Gather every line of the records below that contains the string "screenshot", matching case exactly.

Rows of pointing data
────────────────────

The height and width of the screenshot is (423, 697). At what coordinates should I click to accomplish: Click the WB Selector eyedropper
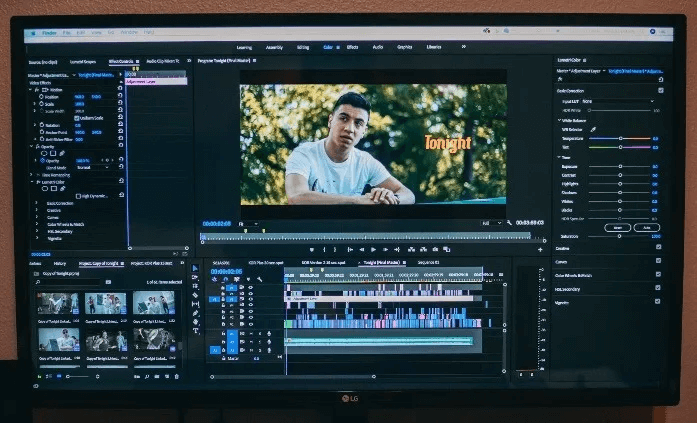coord(593,129)
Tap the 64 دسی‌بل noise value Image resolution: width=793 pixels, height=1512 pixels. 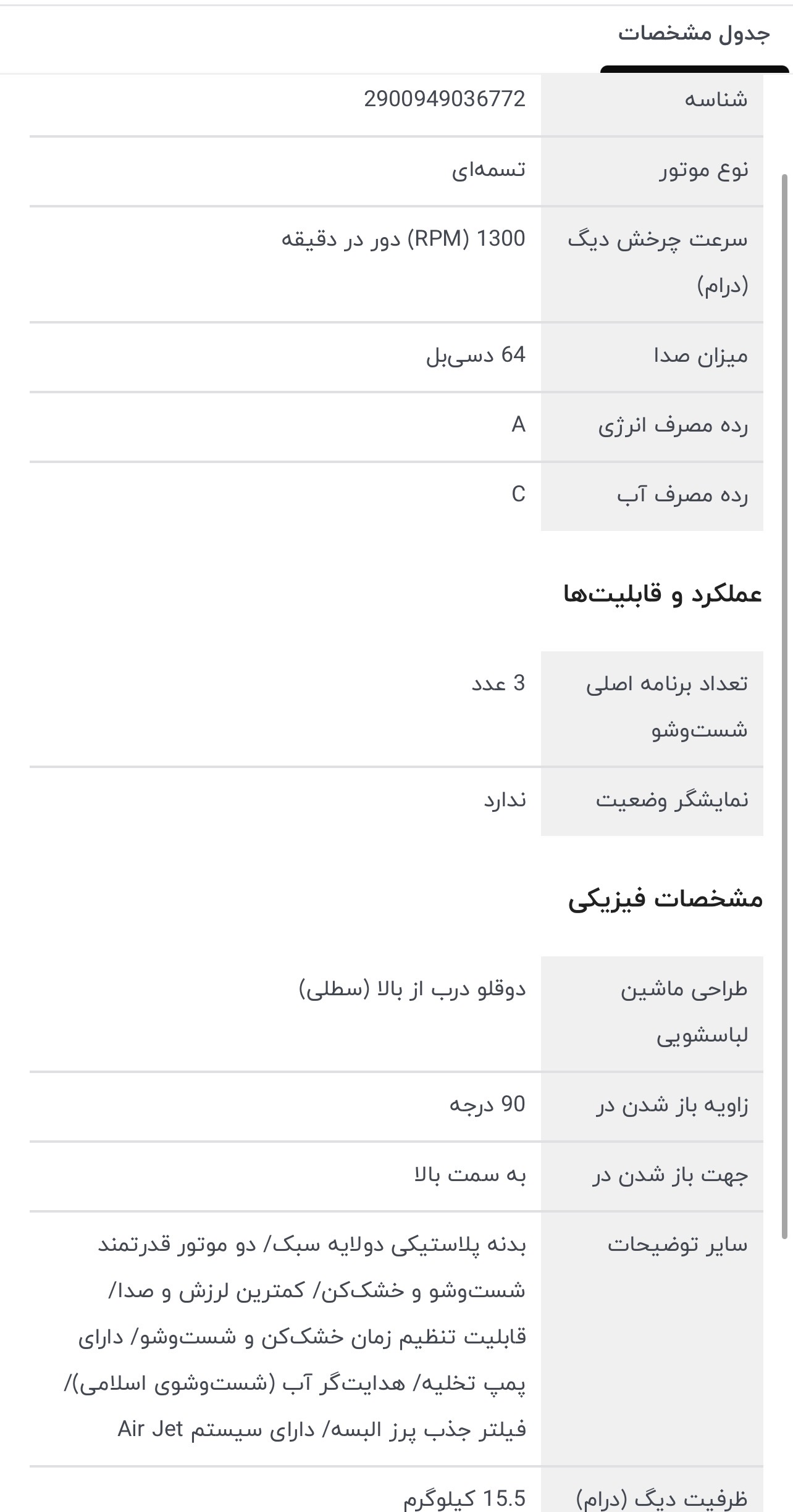[476, 355]
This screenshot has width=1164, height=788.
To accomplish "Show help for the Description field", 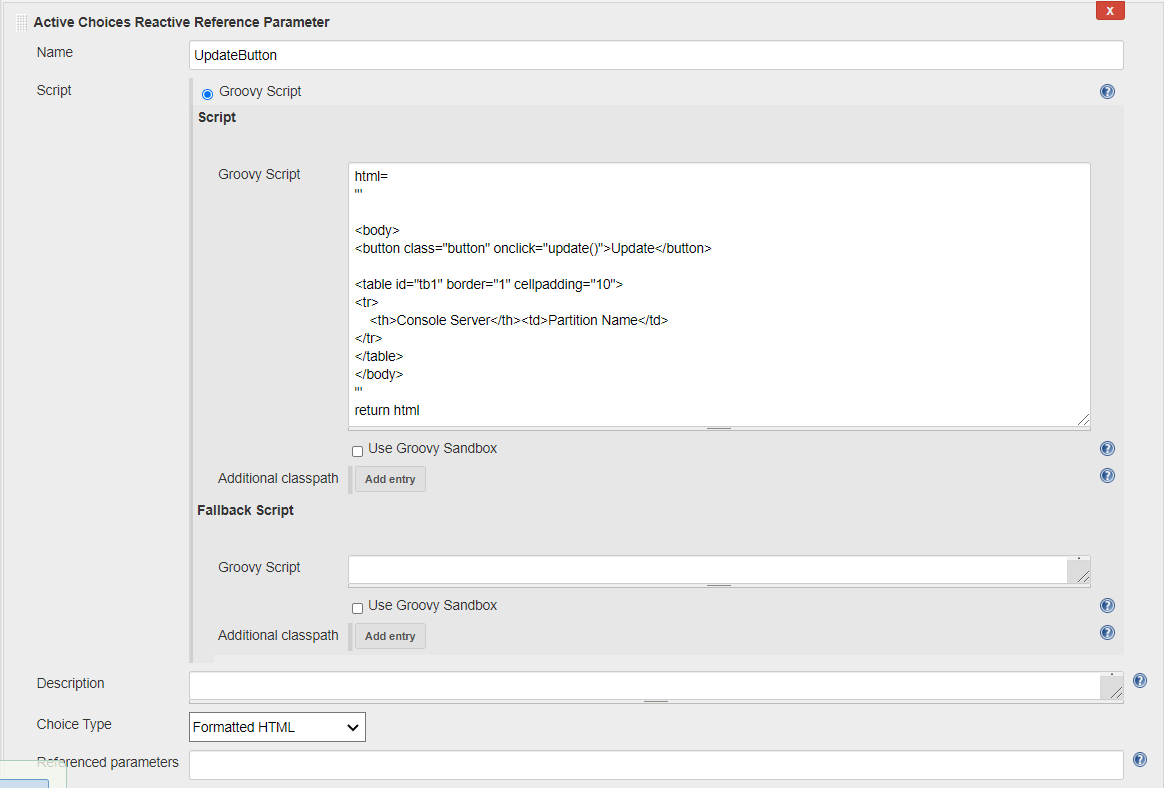I will [1139, 681].
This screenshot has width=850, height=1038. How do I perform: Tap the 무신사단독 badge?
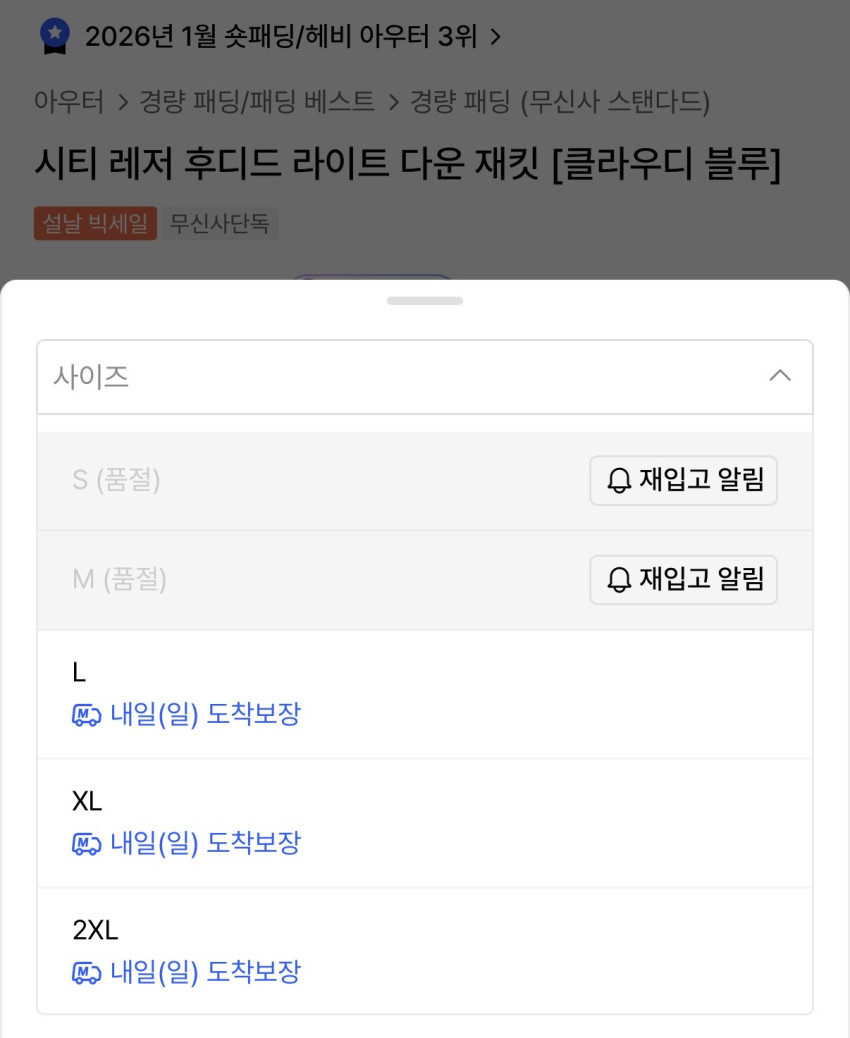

────────────────────

**Result for this task:**
The height and width of the screenshot is (423, 697). At what coordinates should I click to accomplish: Click the WB Selector eyedropper
This screenshot has width=1164, height=788.
This screenshot has width=850, height=1038. How do I perform: Tap the 무신사단독 badge?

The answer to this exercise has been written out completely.